First of all, I am so happy that you are thinking about all of this in advance, and that you are focusing on family meals, and keeping the needs of everyone at the table in mind. Family meals can be an amazing opportunity for completing those bonding cycles, by meeting a child’s need over and over. Meals are also repetitive, sensory-based and relationship building (important characteristics of bonding opportunities according to Dr Bruce Perry of the Child Trauma Academy.) While meals are an opportunity to strengthen attachment, as you allude to in your question, the family table can also be a place for confusion and even conflict. Being prepared in advance makes a big difference!
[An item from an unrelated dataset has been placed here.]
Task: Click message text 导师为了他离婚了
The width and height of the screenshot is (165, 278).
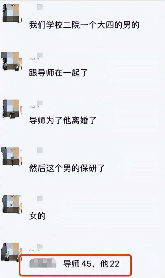Action: [63, 121]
Many parents say they felt blind-sided by the challenges at the table!
You seem to have more information than many families have who may be fostering or waiting to bring their children home, which is great and you are thinking about it all in advance. Since you know several favored foods, planning on serving at least one favored food with every meal and snack in the beginning is a great idea. Avoiding pressure and power struggles over food is critical, and will help all your children eat better, and will help you build trust and attachment with your adopted children. I will answer some specifics, and offer some general thoughts as well, and stay tuned for a sample menu at the end…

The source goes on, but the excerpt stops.